Implicit in the basic idea of scraping is that data is being put into a different form and then turned to different uses from the ones that user or a site’s administrator intends."
I don't know if the author believes Google's efforts don't include scraping by that definition, or if he just didn't further mention Google for some reason.
An important case on scraping reached the SCOTUS, they ruled on a narrow aspect of that case, then sent it back to the Ninth Circuit. Unless someone finds a lot more meat to litigate, I think the legal books are effectively closed on scraping.
Different resource usage patterns aside, why do people think that robots are somehow less "legitimate" consumers of data than their human operators? Do the authors of this article think that humans only use data for purposes sanctioned by its producers?
I think the world would be a much better place if we stopped treating programmatic access to interfaces differently than human access to it. Anybody can learn to code.
> Do the authors of this article think that humans only use data for purposes sanctioned by its producers?

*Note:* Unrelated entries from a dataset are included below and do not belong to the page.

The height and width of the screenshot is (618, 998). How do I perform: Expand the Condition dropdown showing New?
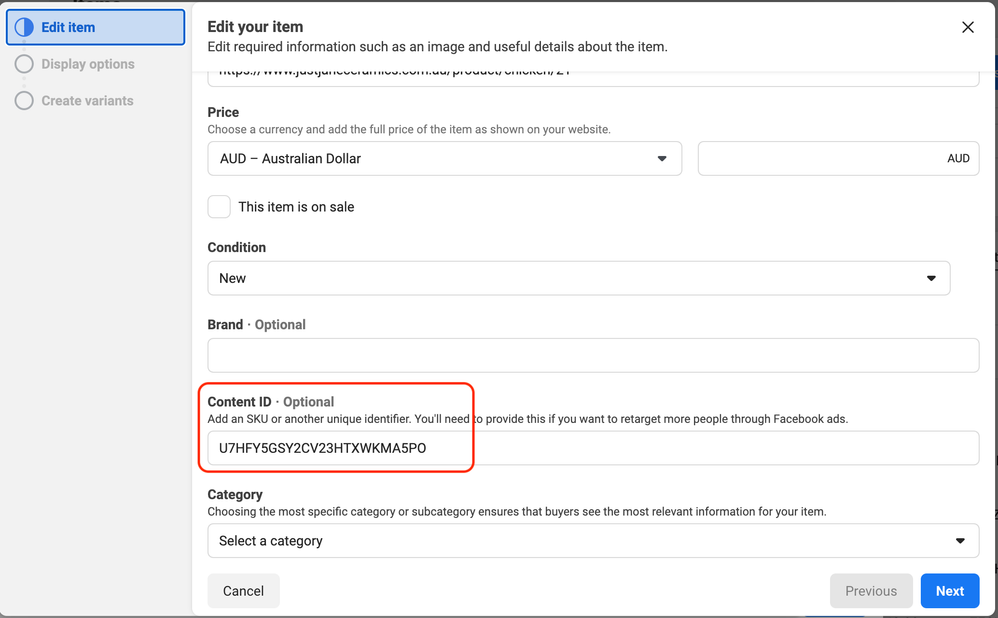578,278
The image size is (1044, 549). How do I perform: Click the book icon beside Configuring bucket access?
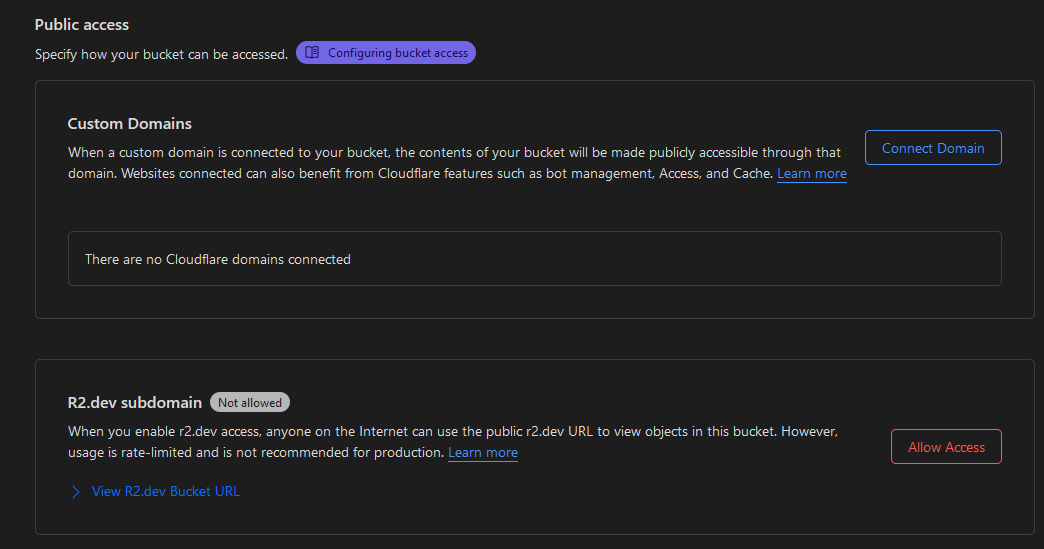(312, 53)
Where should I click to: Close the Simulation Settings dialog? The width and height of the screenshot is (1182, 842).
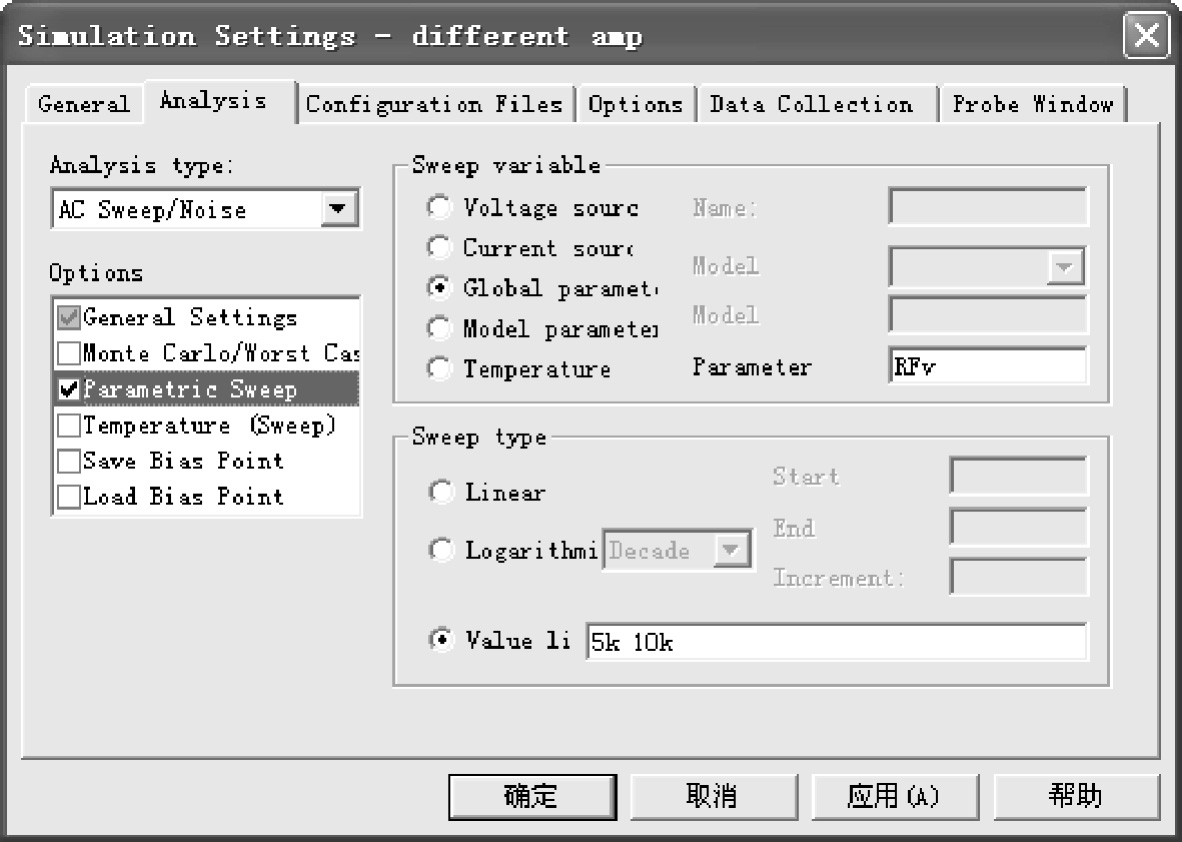click(1146, 35)
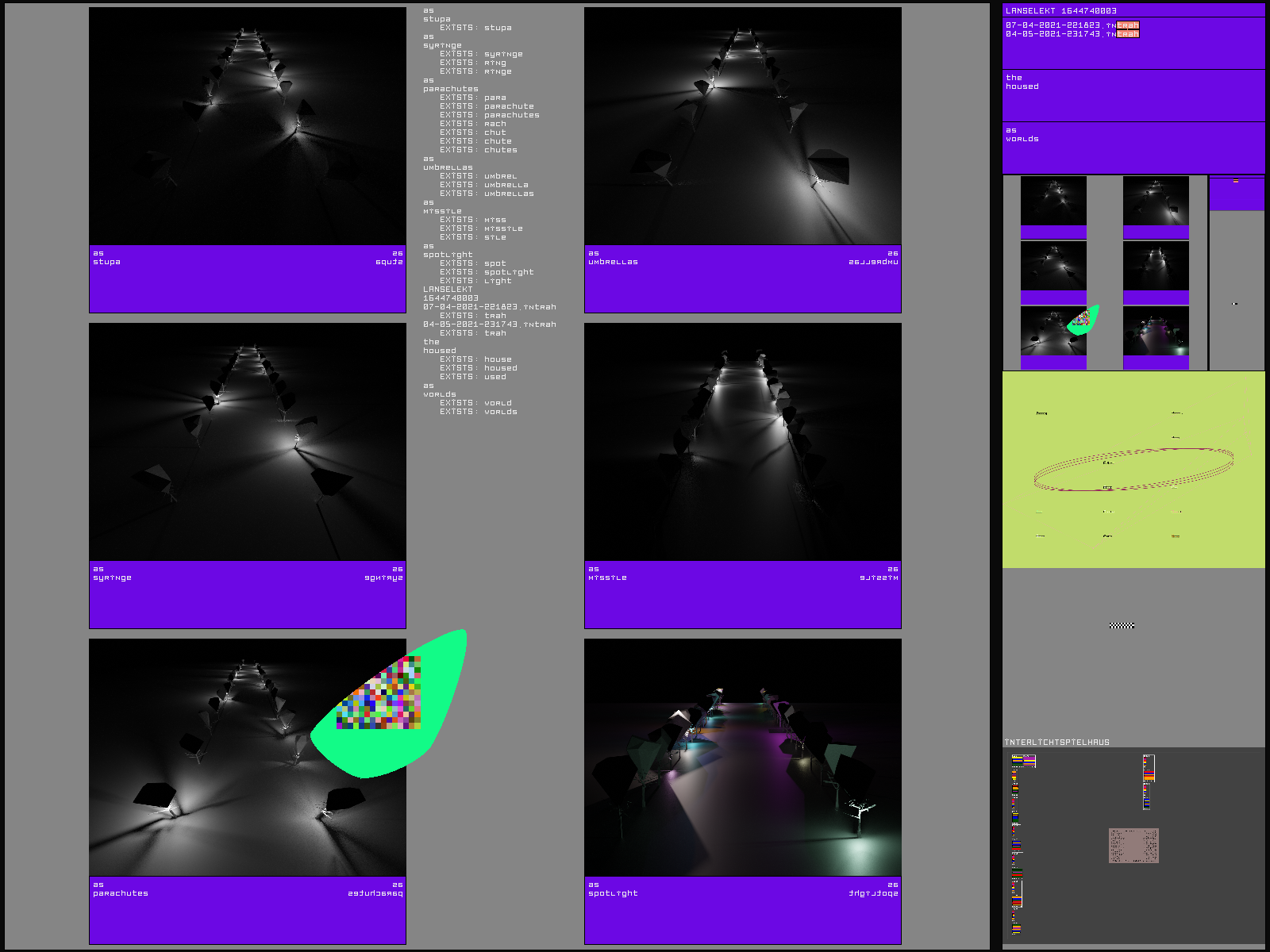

That's the unfortunate direction copyright law is moving in. In the EU, "data mining" is considered a right separate from mere access, and the carve-outs for allowing it without permission from the data owner are very limited:
I believe OP does not realize how machines talking to machines (in this case: reading from machines) is a central part of our future. It's not only malic. actors as mostly put in the article. We missed making the internet structured so reading the web with machines in the way we will go about it. It's unavoidable and will lead to good outcomes. For sure it's annoying for site owners seeing bots go crazy (3k req/m) but does it matter if a machine picks up my random thought I should have not posted to the internet in the first place or a person?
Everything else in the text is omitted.